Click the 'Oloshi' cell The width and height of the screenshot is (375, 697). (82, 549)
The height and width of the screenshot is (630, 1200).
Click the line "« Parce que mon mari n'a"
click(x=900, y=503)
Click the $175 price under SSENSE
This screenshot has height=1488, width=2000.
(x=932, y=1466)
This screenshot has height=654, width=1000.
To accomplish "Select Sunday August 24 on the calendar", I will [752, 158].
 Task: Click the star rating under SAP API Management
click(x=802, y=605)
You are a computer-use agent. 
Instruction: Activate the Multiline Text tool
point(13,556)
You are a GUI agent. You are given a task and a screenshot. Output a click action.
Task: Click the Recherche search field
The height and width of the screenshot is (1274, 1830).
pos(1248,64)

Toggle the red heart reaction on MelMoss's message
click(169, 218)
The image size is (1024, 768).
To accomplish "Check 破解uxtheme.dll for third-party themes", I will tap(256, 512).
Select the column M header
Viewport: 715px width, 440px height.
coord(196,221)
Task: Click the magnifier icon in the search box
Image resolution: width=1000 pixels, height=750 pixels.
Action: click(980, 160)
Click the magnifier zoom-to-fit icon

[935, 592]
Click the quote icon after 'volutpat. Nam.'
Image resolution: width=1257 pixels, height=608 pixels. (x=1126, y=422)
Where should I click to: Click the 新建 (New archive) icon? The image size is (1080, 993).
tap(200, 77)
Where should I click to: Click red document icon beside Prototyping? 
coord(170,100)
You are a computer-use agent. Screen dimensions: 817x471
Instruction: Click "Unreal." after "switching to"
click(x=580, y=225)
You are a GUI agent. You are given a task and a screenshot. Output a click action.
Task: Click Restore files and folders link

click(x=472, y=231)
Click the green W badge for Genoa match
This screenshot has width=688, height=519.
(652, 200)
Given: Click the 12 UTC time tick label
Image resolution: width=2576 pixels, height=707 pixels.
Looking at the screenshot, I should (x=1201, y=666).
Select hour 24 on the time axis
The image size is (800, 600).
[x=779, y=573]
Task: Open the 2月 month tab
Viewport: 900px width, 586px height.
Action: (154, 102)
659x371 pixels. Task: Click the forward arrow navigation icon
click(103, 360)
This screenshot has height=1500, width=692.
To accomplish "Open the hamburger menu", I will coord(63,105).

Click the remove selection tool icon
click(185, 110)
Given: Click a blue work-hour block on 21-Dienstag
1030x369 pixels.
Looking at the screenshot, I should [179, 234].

* **What you have to do**:
Count of lines with the string "computer" in the material above: give that number only.

* **Solution for this task**:
2